The Firsts and the Lasts
I miss my home. It's only been a few months; I've been away for longer but this is different. War is so different. When I first enrolled, all the men were there for the same sort of reason as I; everyone has their own story, their own reason to sign up, but for the same purpose. Some wanted justice, some were just bored with their lives, some had this hero-complex and some were like me: they didn't feel good enough. We all wanted a purpose. I wanted a purpose. I still do, and now, here I am standing in the middle of a reddened desert, loaded with things I had never even seen before in my life. I have fragmentation grenades strapped to my chest, a pistol looped on my camos and an assault rifle in my hand. I know I should've expected this beforehand, when I signed my name on that pointless piece of paper, but I didn't. This was surreal.
The others only just dropped me in my position from the helicopter, and now I was alone. Completely and undeniably alone. Even surrounded by the bursting noises or weaponry and the frantic cries it didn't feel real. It couldn't all just be a dream, could it? Everything around me was too realistic, too busy and too tangible. Booming, the shots echoed, the sounds slicing off of the sharp rocks and sand, scraping at my skin.
It was that one bang, that single shot that made me turn my head. If I hadn't have looked, I may still have gone home after the war. I must've only been here, frozen in my spot for an hour, terrified. An hour and I had lost already. The bullet sliced through my chest, just below my heart. If I had stayed facing the other way it would've gone straight by the edge of the other side of my chest. That didn't happen – just my luck really. Oh god, I was never religious myself, but having grown up with a religious family and seeing them pray daily, I thought to try. It couldn't hurt, I had nothing more to lose, I already lost my chance to see their faces again. Praying made me feel… I'm not sure. It's strange, I felt closer to them, even though I hadn't taken one step closer to defeating the thousand or so miles between us. I was bleeding out, I knew it, but the shock had rendered me motionless, in silence. Now that the pain had passed, there was just a dull ache by the wound, it was becoming almost numb. I didn't know if I should be grateful of that or not. After all, pain is the only thing that reminds we're alive, right? That we're human?
Dying. This is all too quick. Stop. Rewind.

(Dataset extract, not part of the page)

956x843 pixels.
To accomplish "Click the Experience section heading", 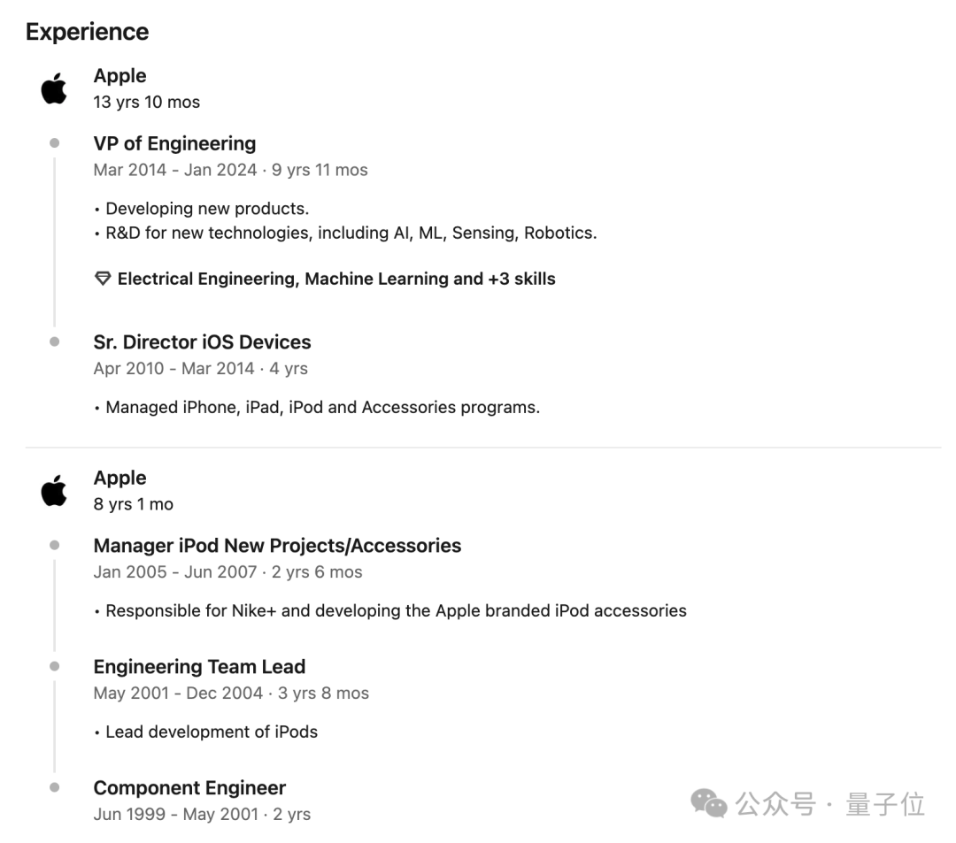I will click(87, 32).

"Now you see, Kay, that's why it will never hurt to pay more attention to your surroundings." His mother finished her old wives' tale, grinning evilly, using his sister's nickname to show she was joking. Maybe even mocking, but the glint of mischief in her eye softened it. His mother enjoyed telling scary tales and myths to the girl, her expression never unrevealing, it itself telling a story in response to her own. Her small, blue eyes were wide open, her mouth half open and full of half chewed chicken. He poked her side, jokingly scolding her on chewing like that. It was his Ma's famous chicken pie, an old family favourite. They were all smiling, especially when his father came home. The old and wrinkled man was smiling gently, as he squeezed the young girl's shoulders, kissed his wife and winked at the young man. He was late, but no one minded, he was there and that was what mattered. They were family again, like they were each night when brought together by their mutual love of good food. I miss them.

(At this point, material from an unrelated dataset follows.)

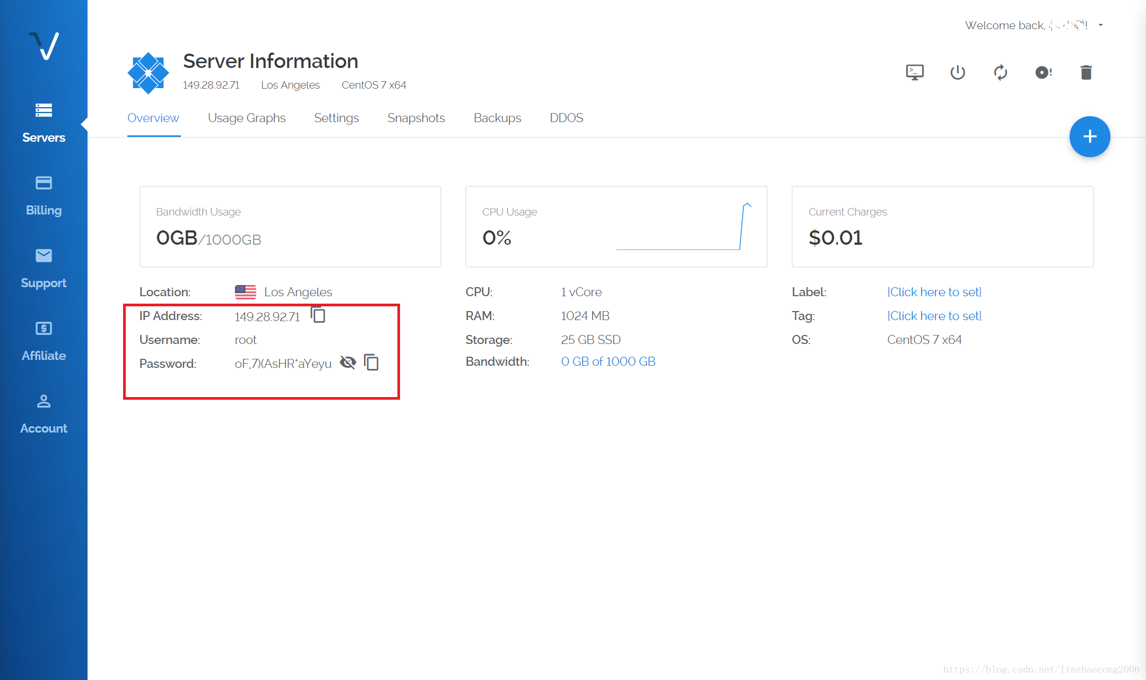Hide the password with eye toggle
This screenshot has height=680, width=1146.
tap(348, 363)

Wait. Someone was coming; a blurry figure dressed in darkened clothing approached me cautiously. They were covered in sand and bits of mud, with brown and black versions of my own uniform smothered in it and blood. He looked grim. I wondered what he was going to do to help me, what even could he do? Probably just make me comfortable I guess, there's not much else to do. I'm going to die. He tilted his head, my hope increasing, and looked me up and down. His eyes focused on my wound. He crouched down over me, still with a wary expression, and patted my pockets. What is he doing? My mental questioning was answered when he pulled out my makeshift wallet, with pictures, a bit of money and letters in it, and started unhooking my weapons. He was just here to steal. I didn't move to stop him, it wouldn't matter in the end after all. I sighed, the last glimmers of hope drained out along with the breath. I've lost everything now.

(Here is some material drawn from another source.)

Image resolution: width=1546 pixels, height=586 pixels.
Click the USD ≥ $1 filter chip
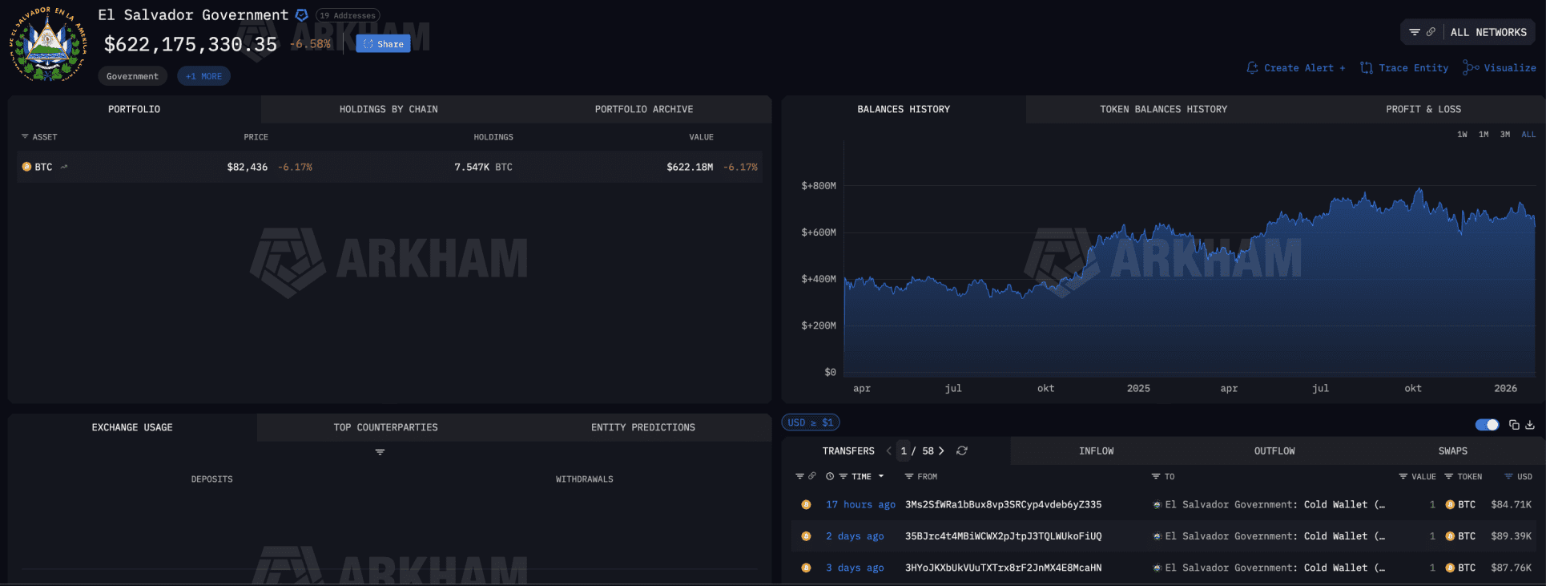coord(810,422)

Tears clouded my eyes as I watched the figure walk away and disappear. I'm surrounded by noises still, but I feel like I'm in a room alone, in silence. Painfully, I turned my head up to face the sky, feeling empty. I have no more meaning, just another dying pawn in a useless war. I can't believe I did this, I could've stayed at home! I may have felt a bit useless but I would still be alive to feel it, still with family to help get over it! It was all pointless now. I was. Is, was…
Everything become dizzy, blurry, and I felt almost nauseous. My vision started to go funny. Regret started to flood throughout me, entering one end, exiting another. Everything left me, my emotions, my rational thought. I couldn't breathe, it was running away from my lips as I desperately gasped for the last few intakes I could get. Life started to slip away from my useless body. Blinded and terrified, I took my last grating spindle of air.
And I died.
He came into this fight for justice, equal for all, and hoped to return to his loved ones. Although they'll not share another word or laugh together, from this movement of life to death, he can go home now.